The ornate sunbird (Cinnyris ornatus) is a species of bird in the sunbird family Nectariniidae that is endemic to Mainland Southeast Asia, Sumatra, Java, Borneo and the Lesser Sunda Islands. It was formerly considered to be a subspecies of the olive-backed sunbird, now renamed the garden sunbird (Cinnyris jugularis).

==Taxonomy==
The ornate sunbird was formally described in 1827 by the French naturalist René Lesson under the binomial name Cinnyris ornatus. He based his description on a hand-coloured plate showing the male and female birds that had been published in 1822 as part of a book by the Dutch zoologist Coenraad Jacob Temminck. Temminck's specimens had been collected in Java. The specific epithet is Latin meaning "ornate" or "adorned". The ornate sunbird forms part of the olive-backed sunbird (Cinnyris jugularis) species complex. A comparison of mitochondrial DNA sequences has revealed deep genetic divergence from the other groups sampled. With the split of the complex the olive-backed sunbird has been renamed to the garden sunbird.

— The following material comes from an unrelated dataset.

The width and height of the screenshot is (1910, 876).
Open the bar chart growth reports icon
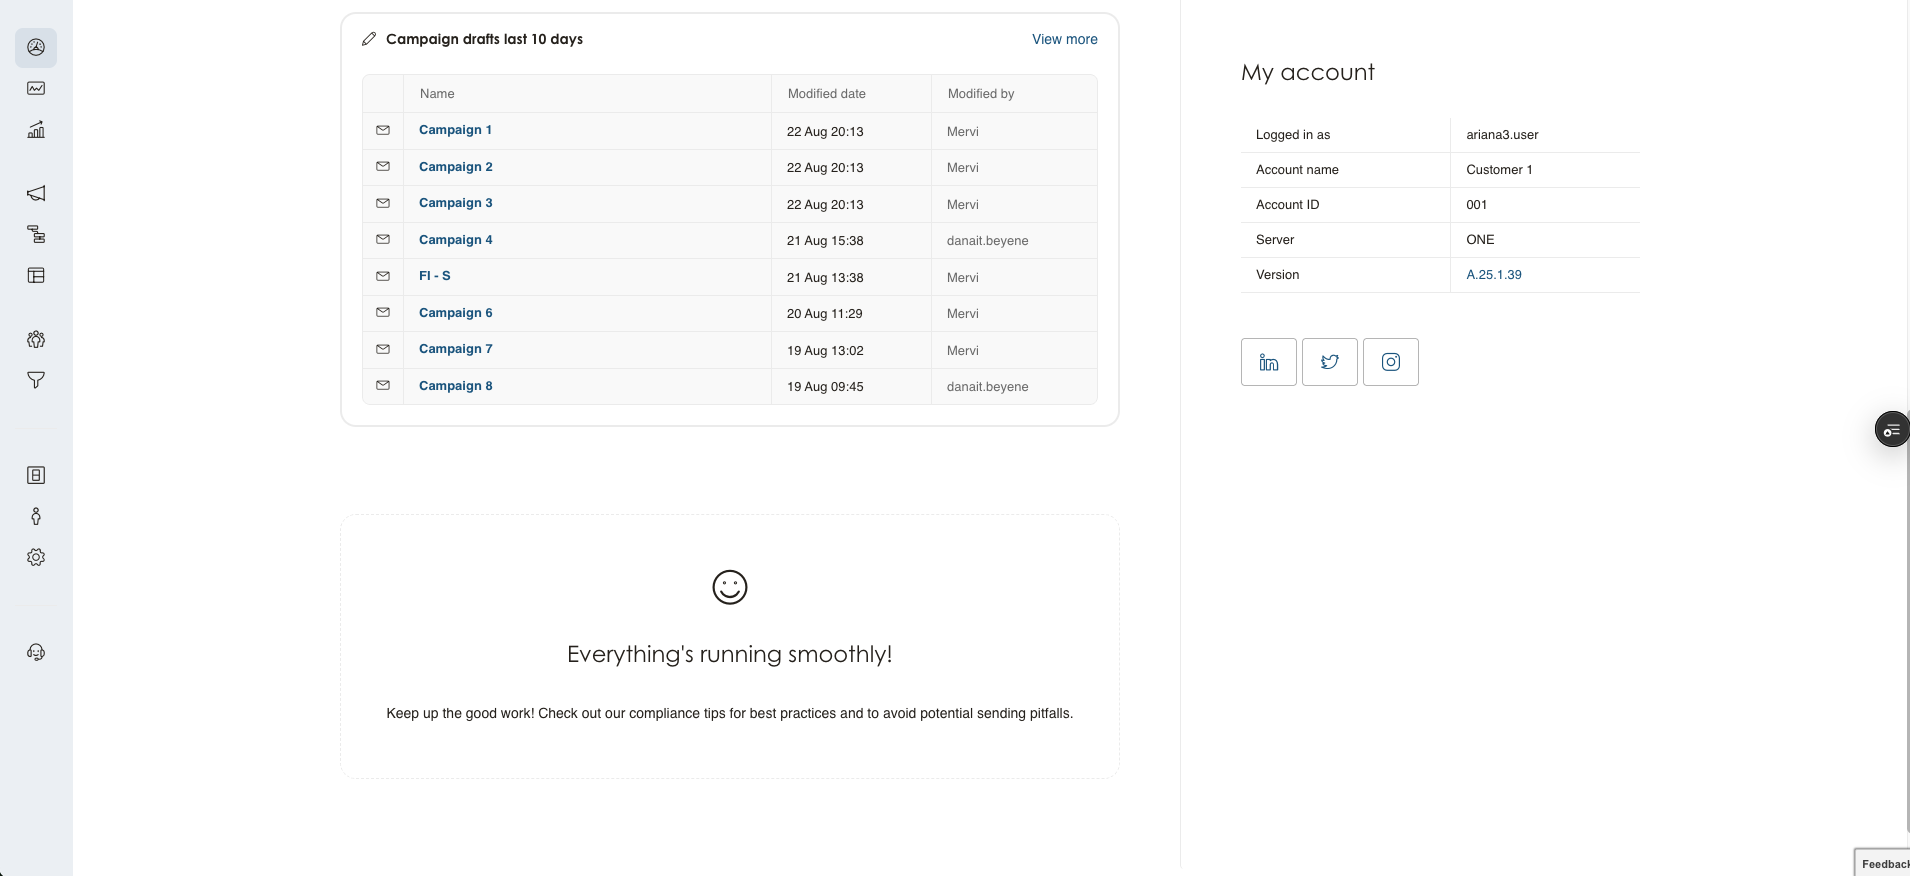tap(36, 130)
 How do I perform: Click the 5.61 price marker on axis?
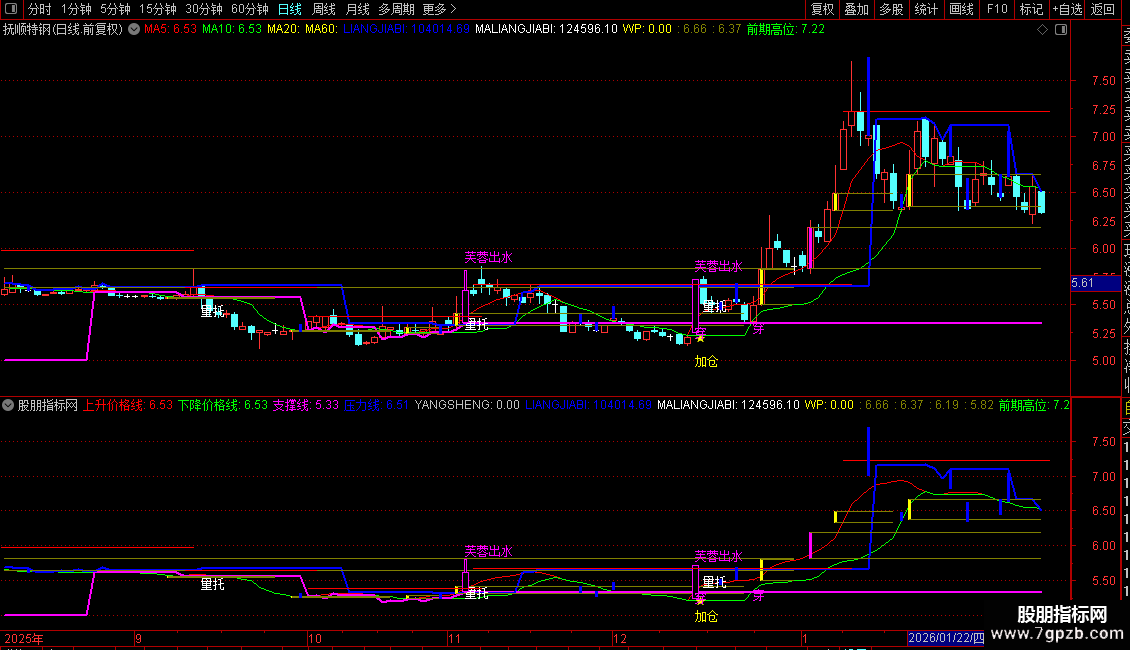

Eight subspecies are recognised:
- C. o. andamanicus (Hume, 1873) – Andaman Islands
- C. o. klossi (Richmond, 1902) – Nicobar Islands (except Car Nicobar and Kondul Island)
- C. o. proselius Oberholser, 1923 – Car Nicobar (north Nicobar Islands)
- C. o. blanfordi Baker, ECS, 1921 – Kondul (south Nicobar Islands)
- C. o. flammaxillaris (Blyth, 1845) – Myanmar, Thailand, central, south Indochina and north Malay Peninsula
- C. o. ornatus Lesson, RP, 1827 – central, south Malay Peninsula, Sumatra, Borneo, Java, Bali and Lesser Sunda Islands (except Sumba and Timor)
- C. o. polyclystus Oberholser, 1912 – Enggano Island (west of south Sumatra)
- C. o. rhizophorae (Swinhoe, 1869) – south, southeast China including Hainan, and north Vietnam

==Description==
The ornate sunbird is 10–11.4 cm in length. The male weighs 6.7–11.9 g, the female 6–10 g. The species is sexually dimorphic. The male of the nominate subspecies is olive above, the remiges are black with green edging and the black tail has a white tip. The throat, side of neck, throat and breast are blue-black iridescent. The underparts are yellow. The iris is dark brown, the bill and legs are black. The female lacks the iridescent throat, is greenish-olive above, and has a yellow . For the male Cinnyris ornatus ornatus subspecies, it differs from the male garden sunbird in having some purple-black gloss on forehead and having paler yellow plumage below.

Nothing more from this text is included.